Lots of people not reading the thread.

I have 2 DC.

I have 3 nephews on one side (mine), and one niece on the other (DH’s).

In any case, @ancientgran has won me over. DH has bought and it is one less for me to think about!

OP posts:
HollyDollyChristmas · 07/12/2022 22:47

You spend what you can afford/budget. We have a similar budget but I have always spent an extra £10 on the niece and nephew that are only children.

allboysherebutme · 07/12/2022 23:12

I have two children, if my sister had one I would spend the same on her one as she would my two. X

jamira · 07/12/2022 23:15

Rude of them to ask for a £50 gift when precedent is half that. I would object on principle.

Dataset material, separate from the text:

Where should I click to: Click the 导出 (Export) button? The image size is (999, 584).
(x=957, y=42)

Mamaneedsadrink · 08/12/2022 06:34

Misspacorabanne · 07/12/2022 21:49

I agree with SIL/BIL you should spend more on the 1dc as they are buying for 4 of your kids! You think 50 pounds is alot, but how do you think SIL and BIL feel having to spend an 80-100 pounds on your dc! Same with my SIL she has six and I have two! We spend alot more in total on the 6 nieces /nephews than they spend on our two!

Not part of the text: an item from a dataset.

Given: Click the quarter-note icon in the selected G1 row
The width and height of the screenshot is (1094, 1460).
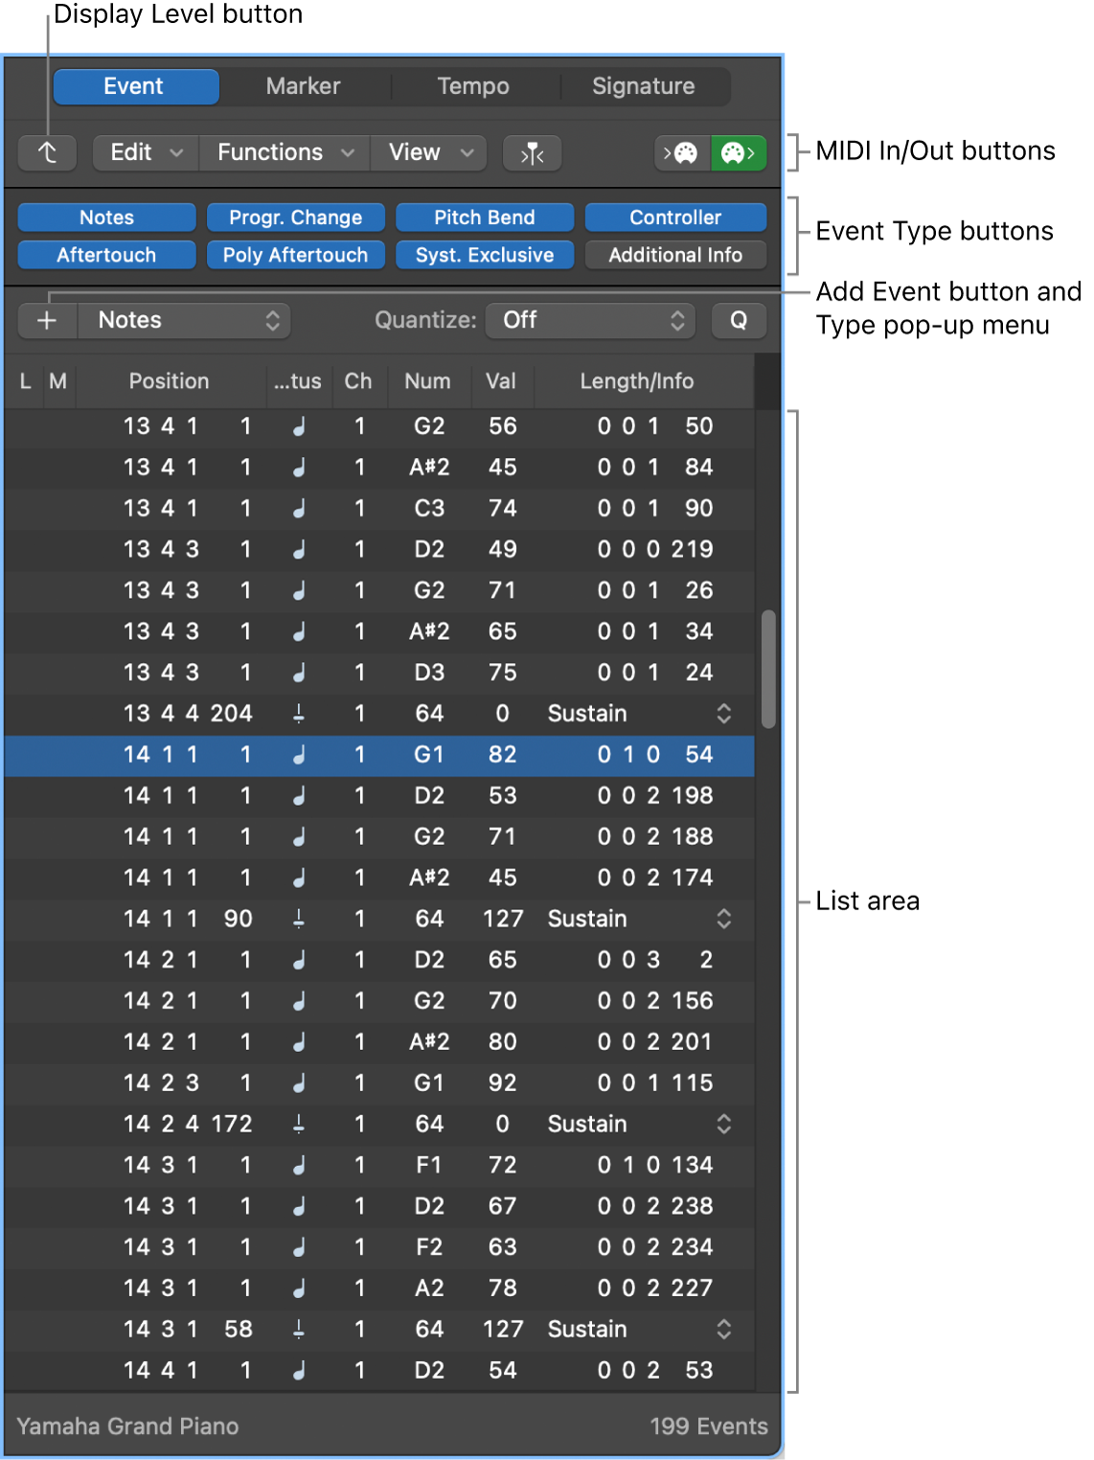Looking at the screenshot, I should (299, 755).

This ... but also why don't you not do gifts and put the money towards an event eg going to the zoo, museum etc. That's what we do in our family for the kids so they spend some quality time together rather than just get a bunch of toys that they actually don't need

mam0918 · 08/12/2022 09:58

Mamaneedsadrink · 08/12/2022 06:34

This ... but also why don't you not do gifts and put the money towards an event eg going to the zoo, museum etc. That's what we do in our family for the kids so they spend some quality time together rather than just get a bunch of toys that they actually don't need

OP doesnt have 4 kids but even if she did like people keep claiming they would NOT have to spend £80-£100.

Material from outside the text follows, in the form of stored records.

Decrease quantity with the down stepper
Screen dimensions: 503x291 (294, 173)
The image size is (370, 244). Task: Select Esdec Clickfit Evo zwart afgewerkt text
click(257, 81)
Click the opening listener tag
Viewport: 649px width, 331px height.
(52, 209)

No one HAS to spend anything.

Its pure cheek to ask for a £50 gift, for all they know OP could have spent £5 each on the other 3 cousins.

If CF CHOOSES to spend £50 on OPs kid thats on her it is NOT tit for tat.

Mamaneedsadrink · 08/12/2022 10:57

mam0918 · 08/12/2022 09:58

OP doesnt have 4 kids but even if she did like people keep claiming they would NOT have to spend £80-£100.

No one HAS to spend anything.

Its pure cheek to ask for a £50 gift, for all they know OP could have spent £5 each on the other 3 cousins.

If CF CHOOSES to spend £50 on OPs kid thats on her it is NOT tit for tat.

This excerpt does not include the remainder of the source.